ME2 was about building your squad, finding out what was happening to human colonies and then stopping it. The entire time you only face the collectors, agents of the reapers, not the reapers themselves. This makes a good starting point, especially when you put ME in as the 2nd act. I think ME fits better as the 2nd act because in neither games does anyone besides shep and his crew believe in the reapers so that part of the story
doesn't really move forward. However ME has the typical 2nd act betrayals like we see in LOTR Two Towers and Empire Strikes back, in this case Saren betraying the council.
Also, ME doesn't focus as much on building your team like ME2 does, in ME you have your team except for Liara before you leave the citadel, and the it’s go go go. Typically the first act of a trilogy is about bringing a group together and possibly losing a few, that’s what ME2 is all about. The 2nd act takes your original surviving cast and introduces a few new chars but continues to build upon the previous cast. Now the series hasn’t really continued to develop anyone except for Shep, Garrus, and Tali, but it’s easier to continue development when you only introduce a few new people, not a 90% brand new cast.
Actually, I disagree, the first part is geared up to hook the 'viewer' in, in most media you don't want to spend team building up characters at first, you want to kick it off and then get all the character introductions done later, which is what they did: ME1 kicks off the plot with a bang and then ME2 starts to bring in the relevant characters and gives the backstory on them to supply the details.
The first act is never about bringing a group together, that is either done beforehand offscreen or in the background if done in the first act.
How relevant can the characters be if they can all die? You know that BW is going to do the same thing they did with the ME cast to the ME2 cast, i.e. small cameos. We've already been told that ME LI's will be back in ME3, hopefully in a better role then they were in ME2 and they are working on new crew members, I don't see the ME2 cast playing pivotal roles. This is why I say it makes more sense to put ME2 before ME1, because then you can actually focus on growing characters through interactions since you don't need to worry about introducing and killing them off in the same 2nd act. Are you telling me the ME2 if it had come first wouldn't have been able to hook people in? Humans are being abducted, you stop it only to find out that you only stopped the puppets and the puppet masters are on their way?
Really? The first act is never about brining a group together? Lets see, I'm pretty sure Star Wars and LOTR bring their main groups together in the first act.
I mean they don't write the first act purely about bringing them together, it's something that just happens to allow the plot to move on, except LotR which is a hard read for many people for the very reason that it can take a while to get going. When they focus on group formation it is often after the initial act to draw people in.

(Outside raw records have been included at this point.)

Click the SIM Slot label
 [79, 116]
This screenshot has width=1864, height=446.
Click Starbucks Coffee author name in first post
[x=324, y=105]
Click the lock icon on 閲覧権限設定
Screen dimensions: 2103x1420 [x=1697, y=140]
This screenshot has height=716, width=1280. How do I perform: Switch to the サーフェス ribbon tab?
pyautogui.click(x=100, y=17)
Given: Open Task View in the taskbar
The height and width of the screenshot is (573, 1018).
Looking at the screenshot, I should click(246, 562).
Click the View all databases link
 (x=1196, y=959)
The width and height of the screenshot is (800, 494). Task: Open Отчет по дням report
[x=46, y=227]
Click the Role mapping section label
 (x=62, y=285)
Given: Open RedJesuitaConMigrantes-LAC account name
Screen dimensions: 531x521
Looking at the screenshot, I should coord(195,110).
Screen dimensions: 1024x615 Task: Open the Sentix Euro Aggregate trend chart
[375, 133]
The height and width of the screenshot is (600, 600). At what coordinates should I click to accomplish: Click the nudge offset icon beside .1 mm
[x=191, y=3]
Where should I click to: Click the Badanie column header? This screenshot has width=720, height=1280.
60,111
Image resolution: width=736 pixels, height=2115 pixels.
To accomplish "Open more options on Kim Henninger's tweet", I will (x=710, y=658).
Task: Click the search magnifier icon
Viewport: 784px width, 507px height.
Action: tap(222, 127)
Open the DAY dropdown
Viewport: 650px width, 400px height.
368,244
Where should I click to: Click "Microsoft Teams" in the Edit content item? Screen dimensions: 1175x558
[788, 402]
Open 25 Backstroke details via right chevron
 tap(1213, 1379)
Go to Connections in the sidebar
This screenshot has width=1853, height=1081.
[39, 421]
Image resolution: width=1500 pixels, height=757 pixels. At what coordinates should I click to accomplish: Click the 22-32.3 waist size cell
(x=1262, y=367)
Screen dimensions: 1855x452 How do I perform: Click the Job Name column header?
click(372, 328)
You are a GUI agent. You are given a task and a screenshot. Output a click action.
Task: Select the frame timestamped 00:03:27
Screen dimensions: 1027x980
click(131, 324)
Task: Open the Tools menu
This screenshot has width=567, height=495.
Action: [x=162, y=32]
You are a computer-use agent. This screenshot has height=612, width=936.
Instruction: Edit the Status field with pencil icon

As to BW dropping ME2 cast into cameo form for ME3, I guess you never played Baldur's Gate. They dropped most of the NPCs from Baldur's Gate, relegating most of them to cameos for Baldur's Gate 2, yet in Throne of Bhaal they included the option to have any BG2 NPCs in your party even though any of them could die permanently (such as by being gibbed). The whole point of "Does your character survive?" seems to be to see who you can keep for ME3, and since Bioware have not announced one way or another as to whether characters will be joinable in ME3 we don't know that they will be reduced to cameos, and presumptions don't really hold much weight.